BEGIN Document extract
Atmospheric Rivers

Atmospheric Phenomenon


The term atmospheric river is used to indicate narrow, elongated corridors of concentrated moisture transport associated with extratropical cyclones. Atmospheric rivers are the largest transport mechanisms of freshwater on Earth.  This moisture transport occurs under particular combinations of wind, temperature, and pressure conditions. Atmospheric rivers are typically located within the low-level jet, an area of strong winds in the lower levels of the atmosphere, ahead of the cold front in an extratropical cyclone. Based on satellite observations, an atmospheric river is greater than ~2,000 km (1,245 miles) long, less than 1,000 km (620 miles) wide, and averages 3 km (1.8 miles) in depth. A study by Ralph et al. (2013) found that typical atmospheric river conditions last around 20 hours over an area on the coastline. Strong landfalling atmospheric rivers interact with topography and can deposit significant amounts of precipitation in relatively short periods of time leading to flooding and mudslides. Atmospheric rivers also can have beneficial impacts by contributing to increases in snowpack, such as in the western United States. An example of an atmospheric river is provided in the image to the right from 14 February 2019.  This atmospheric river extends from Hawaii to California as highlighted by the dashed oval. The observations are from one day of observations from the Special Sensor Microwave Imager / Sounder (SSMIS) on the Defense Meteorological Satellite Program (DMSP) satellites DMSP-16 and -17 as well as from the Advanced Microwave Scanning Radiometer 2 (AMSR2) on the Global Change Observation Mission - Water (GCOM-W1).
END Document extract
* **Questions on the material**
#1 In the atmospheric rivers text, how long do typical atmospheric river conditions last over an area on the coastline?
#2 Resume the atmospheric rivers text with a few sentences that pick up after its final sentence.
The saved data items have no role in this work.
BEGIN Study material
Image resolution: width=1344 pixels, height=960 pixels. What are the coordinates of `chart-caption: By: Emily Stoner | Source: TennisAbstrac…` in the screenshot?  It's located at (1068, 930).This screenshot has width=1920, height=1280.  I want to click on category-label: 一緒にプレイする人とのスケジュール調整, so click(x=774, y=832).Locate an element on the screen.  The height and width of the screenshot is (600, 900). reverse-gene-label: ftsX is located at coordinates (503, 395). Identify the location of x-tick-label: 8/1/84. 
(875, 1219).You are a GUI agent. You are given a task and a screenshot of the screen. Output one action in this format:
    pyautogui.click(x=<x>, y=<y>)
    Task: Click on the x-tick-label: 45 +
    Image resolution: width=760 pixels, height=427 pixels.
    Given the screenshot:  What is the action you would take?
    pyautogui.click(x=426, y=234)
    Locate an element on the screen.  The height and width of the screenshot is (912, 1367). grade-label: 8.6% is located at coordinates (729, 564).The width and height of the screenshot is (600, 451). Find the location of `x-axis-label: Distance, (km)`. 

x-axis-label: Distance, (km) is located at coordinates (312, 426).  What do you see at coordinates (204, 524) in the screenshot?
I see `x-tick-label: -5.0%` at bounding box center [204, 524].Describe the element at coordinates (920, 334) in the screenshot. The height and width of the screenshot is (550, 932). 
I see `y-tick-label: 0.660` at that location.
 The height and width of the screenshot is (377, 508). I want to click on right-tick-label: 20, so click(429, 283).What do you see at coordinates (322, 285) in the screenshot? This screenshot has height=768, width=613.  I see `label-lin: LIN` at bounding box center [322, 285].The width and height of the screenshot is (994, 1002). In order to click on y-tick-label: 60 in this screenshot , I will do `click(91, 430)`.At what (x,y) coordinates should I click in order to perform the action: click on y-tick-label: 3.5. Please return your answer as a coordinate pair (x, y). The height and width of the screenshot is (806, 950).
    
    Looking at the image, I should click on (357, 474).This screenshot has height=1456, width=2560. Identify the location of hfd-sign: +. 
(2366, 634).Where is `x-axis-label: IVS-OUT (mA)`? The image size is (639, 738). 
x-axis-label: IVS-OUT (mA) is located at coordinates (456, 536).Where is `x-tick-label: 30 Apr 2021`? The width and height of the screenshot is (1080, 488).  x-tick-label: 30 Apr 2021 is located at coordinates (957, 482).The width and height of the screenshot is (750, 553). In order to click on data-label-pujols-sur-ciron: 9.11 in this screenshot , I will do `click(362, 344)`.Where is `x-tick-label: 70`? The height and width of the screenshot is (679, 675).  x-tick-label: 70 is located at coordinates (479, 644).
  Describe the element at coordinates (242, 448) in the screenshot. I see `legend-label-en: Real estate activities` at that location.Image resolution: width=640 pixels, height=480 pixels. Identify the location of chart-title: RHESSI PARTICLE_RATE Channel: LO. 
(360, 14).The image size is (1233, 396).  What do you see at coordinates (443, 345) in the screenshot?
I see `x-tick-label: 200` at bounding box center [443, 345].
END Study material
* **Responses in order**
#1 Around 20 hours.

#2
Image Source: NASA Worldview


Image Source: NOAA


How do atmospheric rivers occur?

Atmospheric rivers are a part of the larger system of extratropical cyclones that transport heat and moisture from the tropics toward the poles. There are many factors that contribute to the formation of atmospheric rivers. Conditions usually include high humidity levels, strong low level winds, and a moist neutral atmospheric profile, which allows for extensive precipitation production when air is lifted orographically over geographic features, such as mountain ranges. Atmospheric rivers primarily occur during winter of the respective hemisphere (i.e., December, January, and February for the northern hemisphere and June, July, and August for the southern hemisphere) when extratropical cyclones are most prevalent. The atmospheric rivers that cause significant precipitation and flooding events are those associated with stalled or slow moving systems. The strength, frequency of occurrence, location, and precipitation production of these systems can vary based on existing climate patterns, such as the Madden-Julian Oscillation (MJO), the Pacific/North American teleconnection pattern (PNA), or the El Niño–Southern Oscillation (ENSO).

Where do atmospheric rivers occur?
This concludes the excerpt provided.